In France, Justice System Faces Public Anger After 11-Year-Old Girl’s Killing


Protests took place in front of courthouses across France on Monday for the second consecutive week amid escalating public anger over the case of Lyhanna Rameau Bernard, an 11-year-old schoolgirl who disappeared in late May and was found dead days later.

The protests erupted after local authorities announced that a man arrested on suspicion of kidnapping Lyhanna, Jérôme Barella, had previously been reported to the police and other agencies, accused of several earlier instances of rape and assault, but not questioned in those cases by police officers. Asked about the accusations, Mr. Barella’s lawyers declined to comment.

The case has amplified a growing dissatisfaction in France over the effectiveness of the justice system, the resources allocated to it, and the ability of its different branches to pool information about people accused of sexual violence.

__MATERIAL PROVIDED__.
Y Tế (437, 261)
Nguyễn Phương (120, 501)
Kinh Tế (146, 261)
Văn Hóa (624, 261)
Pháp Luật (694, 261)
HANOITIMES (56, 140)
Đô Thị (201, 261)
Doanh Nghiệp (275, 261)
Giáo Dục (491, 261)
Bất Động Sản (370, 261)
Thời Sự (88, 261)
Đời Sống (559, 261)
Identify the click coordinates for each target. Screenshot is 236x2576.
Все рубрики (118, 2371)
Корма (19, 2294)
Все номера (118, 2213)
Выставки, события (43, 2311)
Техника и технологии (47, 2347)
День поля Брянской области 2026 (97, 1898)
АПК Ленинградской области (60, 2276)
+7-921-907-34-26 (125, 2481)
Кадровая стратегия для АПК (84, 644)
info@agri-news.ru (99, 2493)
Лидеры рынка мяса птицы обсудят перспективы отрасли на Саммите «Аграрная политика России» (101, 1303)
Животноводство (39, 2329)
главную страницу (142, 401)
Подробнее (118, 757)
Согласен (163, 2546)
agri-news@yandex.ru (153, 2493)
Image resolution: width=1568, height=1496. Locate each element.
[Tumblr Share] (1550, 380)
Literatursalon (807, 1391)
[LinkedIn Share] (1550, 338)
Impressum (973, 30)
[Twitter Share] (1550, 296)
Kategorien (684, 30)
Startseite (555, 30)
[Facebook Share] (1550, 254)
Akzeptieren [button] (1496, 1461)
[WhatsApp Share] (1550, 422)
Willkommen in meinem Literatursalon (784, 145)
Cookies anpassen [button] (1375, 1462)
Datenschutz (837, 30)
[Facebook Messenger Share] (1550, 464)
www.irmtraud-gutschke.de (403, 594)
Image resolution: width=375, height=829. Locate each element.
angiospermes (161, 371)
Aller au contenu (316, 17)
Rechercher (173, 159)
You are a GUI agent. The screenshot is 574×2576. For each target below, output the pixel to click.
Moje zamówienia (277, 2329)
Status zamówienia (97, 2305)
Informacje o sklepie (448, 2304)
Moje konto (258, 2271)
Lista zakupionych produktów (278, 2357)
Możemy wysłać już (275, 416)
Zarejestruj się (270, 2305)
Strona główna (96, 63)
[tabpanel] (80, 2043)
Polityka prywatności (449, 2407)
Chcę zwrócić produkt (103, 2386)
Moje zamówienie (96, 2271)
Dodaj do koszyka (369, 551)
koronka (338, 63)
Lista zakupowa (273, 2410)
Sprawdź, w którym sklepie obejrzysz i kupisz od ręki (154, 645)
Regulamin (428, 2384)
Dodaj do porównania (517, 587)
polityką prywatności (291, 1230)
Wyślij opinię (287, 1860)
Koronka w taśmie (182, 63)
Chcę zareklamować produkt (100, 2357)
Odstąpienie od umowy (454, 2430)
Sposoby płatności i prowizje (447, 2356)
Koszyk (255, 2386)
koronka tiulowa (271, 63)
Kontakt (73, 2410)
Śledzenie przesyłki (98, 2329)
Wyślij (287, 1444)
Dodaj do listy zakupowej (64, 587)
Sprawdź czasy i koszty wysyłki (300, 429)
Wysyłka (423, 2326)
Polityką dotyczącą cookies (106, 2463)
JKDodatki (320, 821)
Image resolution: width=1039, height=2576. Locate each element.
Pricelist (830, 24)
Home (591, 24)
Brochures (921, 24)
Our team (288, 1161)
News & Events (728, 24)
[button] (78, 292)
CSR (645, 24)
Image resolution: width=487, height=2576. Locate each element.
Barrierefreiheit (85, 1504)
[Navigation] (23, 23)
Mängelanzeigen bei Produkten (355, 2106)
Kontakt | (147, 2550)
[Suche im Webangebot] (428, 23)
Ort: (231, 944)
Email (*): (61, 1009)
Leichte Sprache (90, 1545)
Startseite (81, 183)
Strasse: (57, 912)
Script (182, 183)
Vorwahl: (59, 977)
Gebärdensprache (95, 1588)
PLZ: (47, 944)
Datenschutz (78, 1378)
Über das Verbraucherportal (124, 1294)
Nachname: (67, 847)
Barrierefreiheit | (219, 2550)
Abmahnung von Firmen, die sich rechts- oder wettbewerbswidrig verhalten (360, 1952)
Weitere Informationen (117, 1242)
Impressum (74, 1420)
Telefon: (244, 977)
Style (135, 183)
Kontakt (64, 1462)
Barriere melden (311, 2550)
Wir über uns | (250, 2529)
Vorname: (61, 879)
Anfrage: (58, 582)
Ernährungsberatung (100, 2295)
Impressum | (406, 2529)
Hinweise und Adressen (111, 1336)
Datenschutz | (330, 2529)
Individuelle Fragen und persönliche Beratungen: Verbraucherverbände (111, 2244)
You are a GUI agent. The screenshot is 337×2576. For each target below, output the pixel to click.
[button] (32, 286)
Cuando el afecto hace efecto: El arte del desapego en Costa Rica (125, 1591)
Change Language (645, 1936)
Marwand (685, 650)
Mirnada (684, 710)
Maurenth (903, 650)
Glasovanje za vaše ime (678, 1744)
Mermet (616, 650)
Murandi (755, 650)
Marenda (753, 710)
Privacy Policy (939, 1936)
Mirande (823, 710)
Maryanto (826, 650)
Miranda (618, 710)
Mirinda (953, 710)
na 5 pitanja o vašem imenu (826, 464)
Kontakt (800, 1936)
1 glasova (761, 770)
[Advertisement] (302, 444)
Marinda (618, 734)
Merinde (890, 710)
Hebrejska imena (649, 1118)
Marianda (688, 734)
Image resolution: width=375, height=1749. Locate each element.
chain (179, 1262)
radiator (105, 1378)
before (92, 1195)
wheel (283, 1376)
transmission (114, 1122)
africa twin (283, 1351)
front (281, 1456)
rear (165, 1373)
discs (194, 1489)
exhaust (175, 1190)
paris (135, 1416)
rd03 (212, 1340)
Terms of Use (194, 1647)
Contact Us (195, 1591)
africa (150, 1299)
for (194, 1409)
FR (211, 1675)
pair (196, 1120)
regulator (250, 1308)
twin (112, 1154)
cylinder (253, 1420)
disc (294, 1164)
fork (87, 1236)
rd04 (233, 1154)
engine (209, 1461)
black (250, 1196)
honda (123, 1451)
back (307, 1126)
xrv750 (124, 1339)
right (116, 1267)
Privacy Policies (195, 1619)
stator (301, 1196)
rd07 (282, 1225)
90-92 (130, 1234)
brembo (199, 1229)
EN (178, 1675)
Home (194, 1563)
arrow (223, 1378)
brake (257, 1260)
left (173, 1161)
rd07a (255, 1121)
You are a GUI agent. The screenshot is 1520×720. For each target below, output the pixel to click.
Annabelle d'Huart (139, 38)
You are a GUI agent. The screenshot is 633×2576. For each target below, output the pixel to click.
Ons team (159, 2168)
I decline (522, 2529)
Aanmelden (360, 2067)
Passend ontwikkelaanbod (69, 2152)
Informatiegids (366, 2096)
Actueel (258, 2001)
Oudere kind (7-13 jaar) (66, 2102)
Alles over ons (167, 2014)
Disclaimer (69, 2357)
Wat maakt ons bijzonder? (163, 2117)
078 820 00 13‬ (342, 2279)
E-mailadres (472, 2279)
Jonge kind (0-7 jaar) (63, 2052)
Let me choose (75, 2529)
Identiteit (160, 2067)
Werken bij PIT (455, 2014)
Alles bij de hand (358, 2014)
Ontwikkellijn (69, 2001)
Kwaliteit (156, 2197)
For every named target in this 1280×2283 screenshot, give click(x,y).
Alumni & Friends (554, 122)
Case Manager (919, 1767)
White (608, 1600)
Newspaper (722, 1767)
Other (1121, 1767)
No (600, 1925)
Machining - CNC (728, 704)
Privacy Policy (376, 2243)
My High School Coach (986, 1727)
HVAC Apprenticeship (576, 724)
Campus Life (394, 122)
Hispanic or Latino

__WORK REQUEST__.
What does the news report on the Lyhanna Rameau Bernard case say, in two sentences? The rows have no connection to the news report.

__SOLUTION TO THIS TASK__.
For a second consecutive week, protests took place in front of courthouses across France over the case of Lyhanna Rameau Bernard, an 11-year-old schoolgirl who disappeared in late May and was found dead days later. The protests began after authorities announced that Jérôme Barella, arrested on suspicion of kidnapping her, had earlier been reported to police and other agencies over several alleged rapes and assaults but never questioned, and the case has amplified dissatisfaction with the justice system's effectiveness, its resources, and its branches' ability to share information on people accused of sexual violence.